*Task to complete*:
Each record is to be printed again exactly, though not its pictures.

Saved data entries:
○ ○ ○
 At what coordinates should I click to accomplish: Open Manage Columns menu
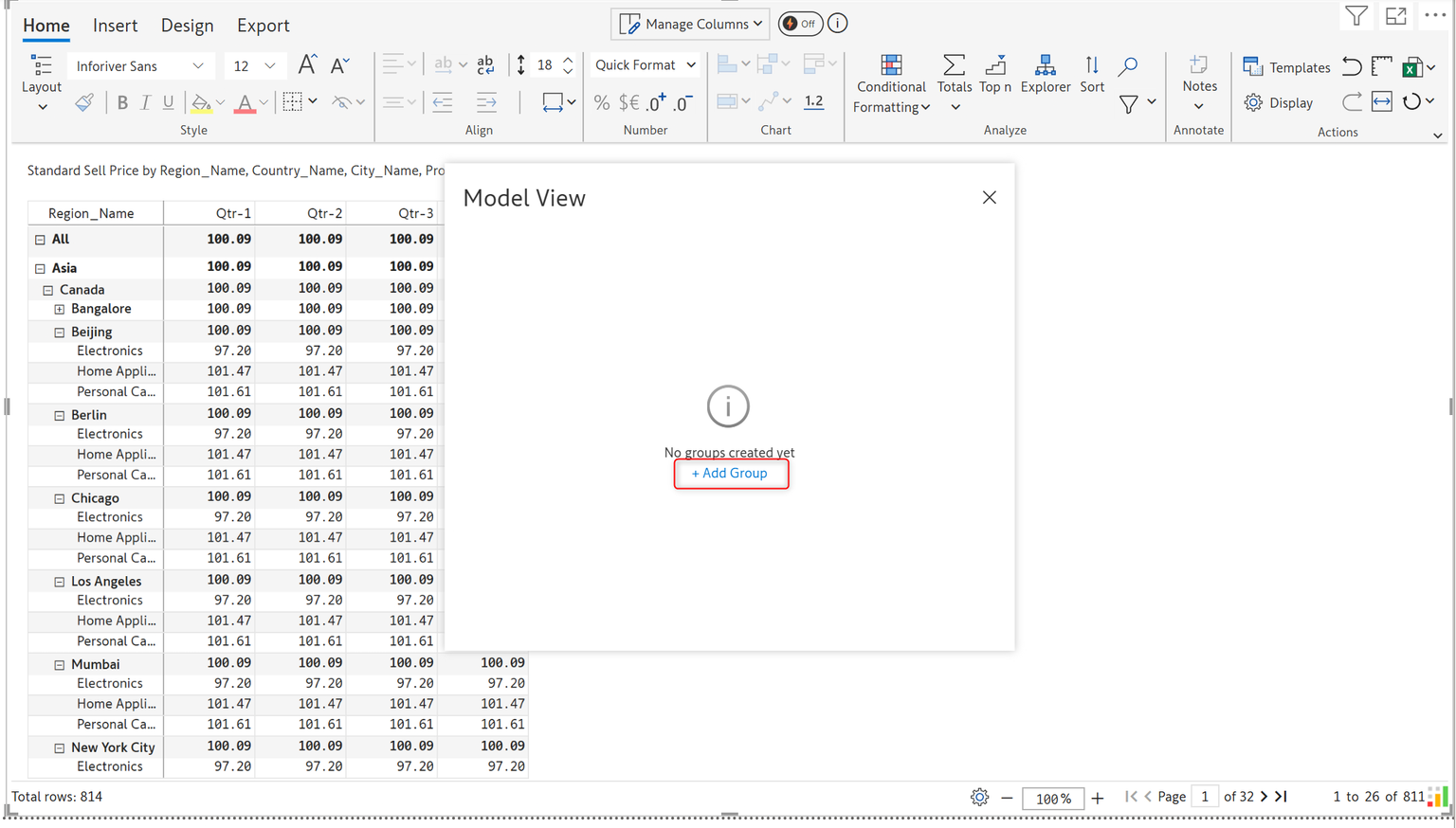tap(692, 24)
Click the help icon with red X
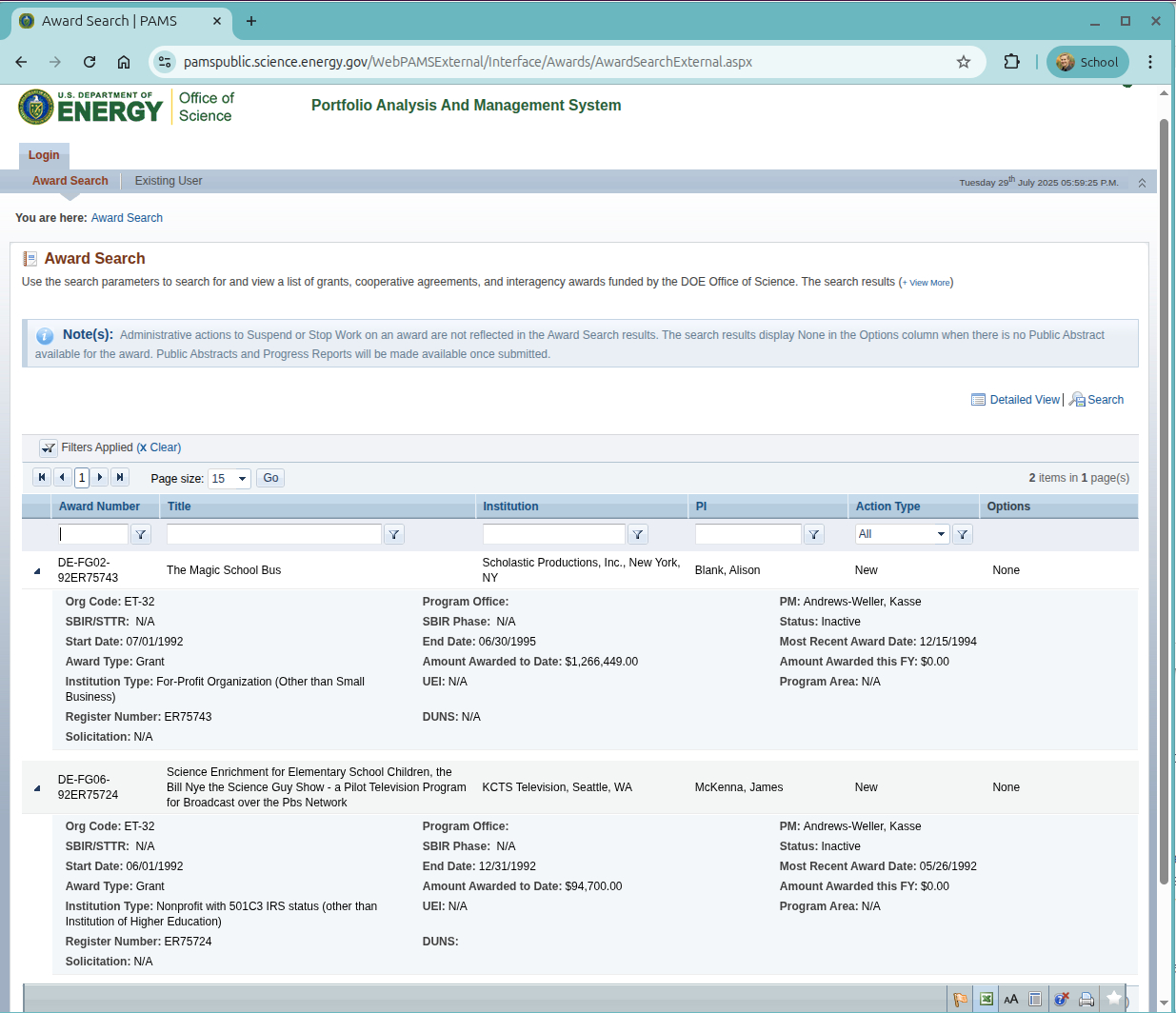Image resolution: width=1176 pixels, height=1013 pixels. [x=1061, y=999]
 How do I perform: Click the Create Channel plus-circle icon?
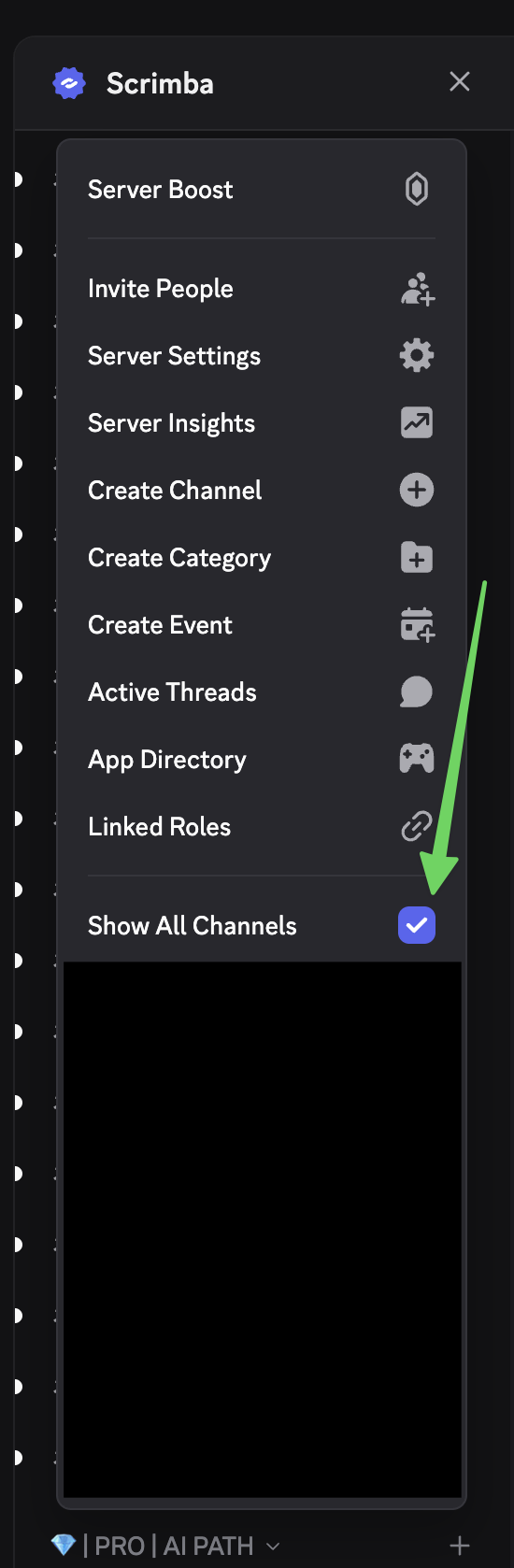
○ ○ ○
*Exercise answer*:
 At what coordinates should I click to accomplish: Open Manage Columns menu
tap(692, 24)
Click the help icon with red X
Image resolution: width=1176 pixels, height=1013 pixels. [x=1061, y=999]
 How do I perform: Click the Create Channel plus-circle icon?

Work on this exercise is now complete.